Published Online: July 3, 2008
Published in Print: July 16, 2008, as USTA Encourages Coaches to Love ‘No Cut’ Policies
Updated: April 7, 2012

USTA Encourages Coaches to Love ‘No Cut’ Policies

For many of us, dreams of sports stardom die ignominiously the first time a coach directs us to a seat at the end of the bench in favor of a faster, stronger, or generally more gifted teammate.

Some students, alas, never even make it that far.

Many school sports teams, in activities ranging from cheerleading to football, cut players outright, because those squads lack the resources to accommodate every player who tries out, or because coaches believe it’s too much trouble to manage a winning team that way.

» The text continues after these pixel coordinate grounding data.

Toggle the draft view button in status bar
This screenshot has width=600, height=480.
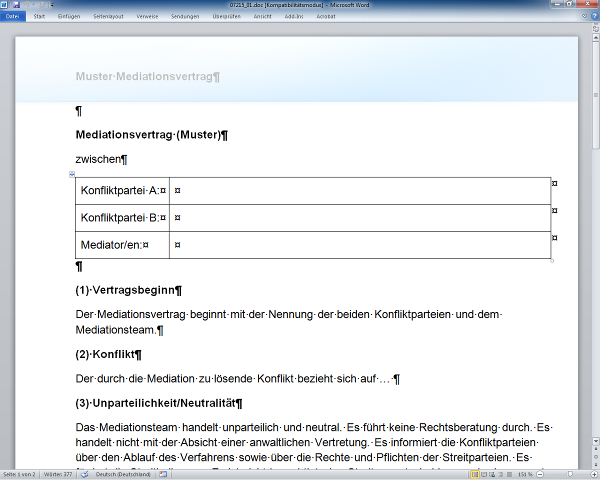(508, 473)
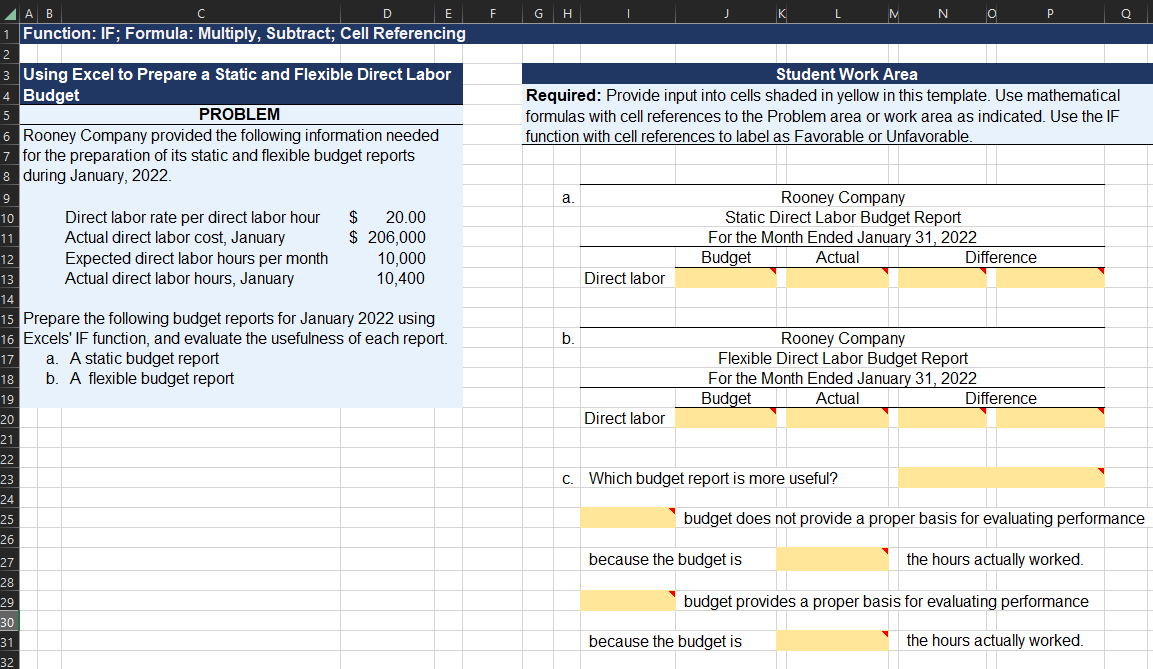The height and width of the screenshot is (669, 1153).
Task: Select the yellow cell after 'because the budget is' in row 27
Action: (x=832, y=559)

The United States Tennis Association, however, is expanding its efforts to encourage high school coaches to adopt “no cut” policies. The idea is that students of all talent levels benefit from participating, and that they will become lifelong players and fans—a plus for the USTA.

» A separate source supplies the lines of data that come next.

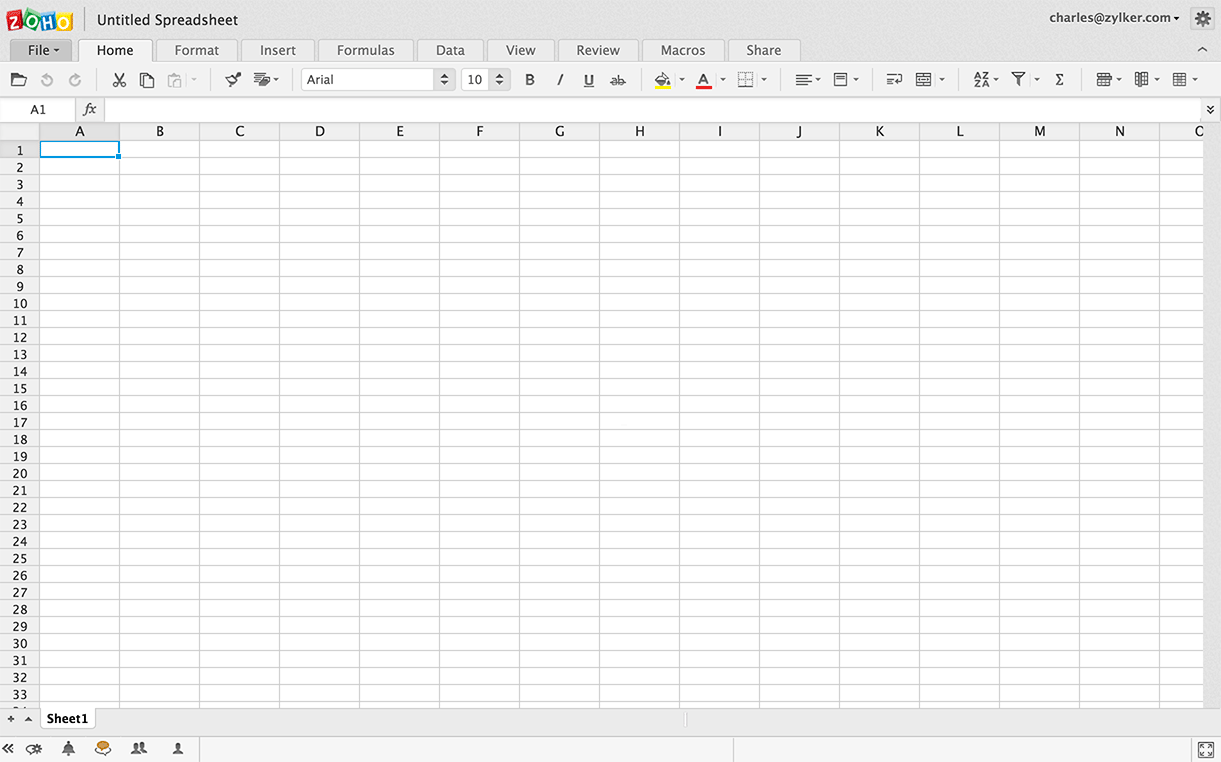Toggle bold formatting
The image size is (1221, 762).
tap(530, 79)
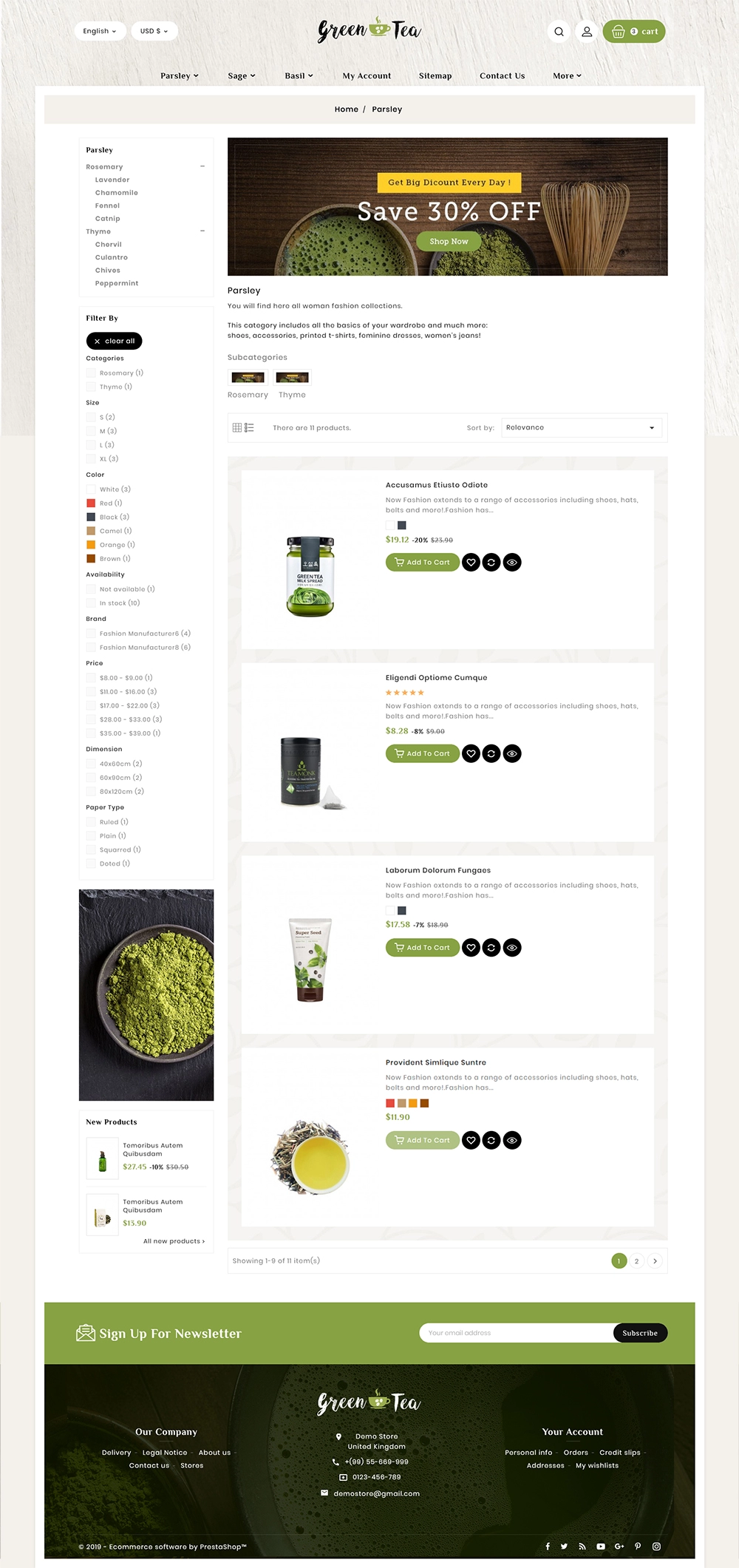Collapse the Rosemary category tree
The width and height of the screenshot is (739, 1568).
(202, 167)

The 2,300 coaches who take part in the USTA’s no-cut program, originally launched in 2006, receive gifts, as well as professional recognition, such as a commendation letter to their school principals. Perhaps most important, they receive access to features such as a Web site, created this year, which allows them to share information through a coach-to-coach online forum on how to run a no-cut team effectively. The program site is www.usta.com/no-cut.

The USTA program is popular in warm-weather states like Texas, but also in such regions as the Midwest and Northeast, possibly because of the challenges that nastier climates pose for tennis coaches, said Jason Jamison, the national manager of school tennis for the USTA, based in White Plains, N.Y.

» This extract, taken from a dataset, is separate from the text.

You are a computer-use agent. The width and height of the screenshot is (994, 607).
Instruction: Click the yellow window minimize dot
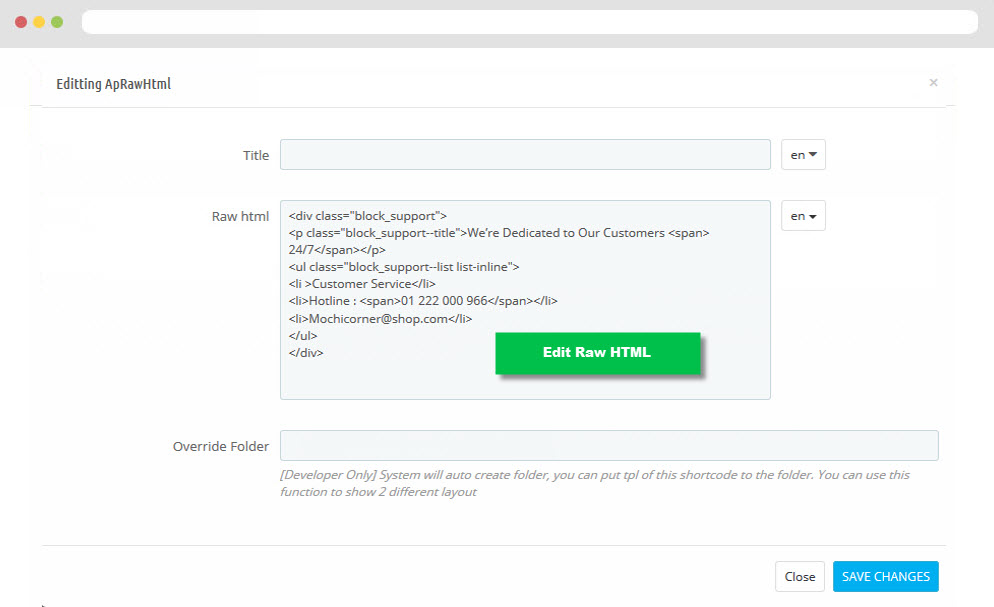39,22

The pressure to cut tennis players often stems from limitations on court space and practice time, Mr. Jamison said. The no-cut program suggests coaches stagger practices, recruit volunteer assistant coaches, and make requests to local tennis clubs to donate court time for practices.

“We’d like tennis to become known as the catch-all sport,” Mr. Jamison said. The no-cut program “stays true to the idea that health and fitness is important. Cutting kids is contrary to that mission.”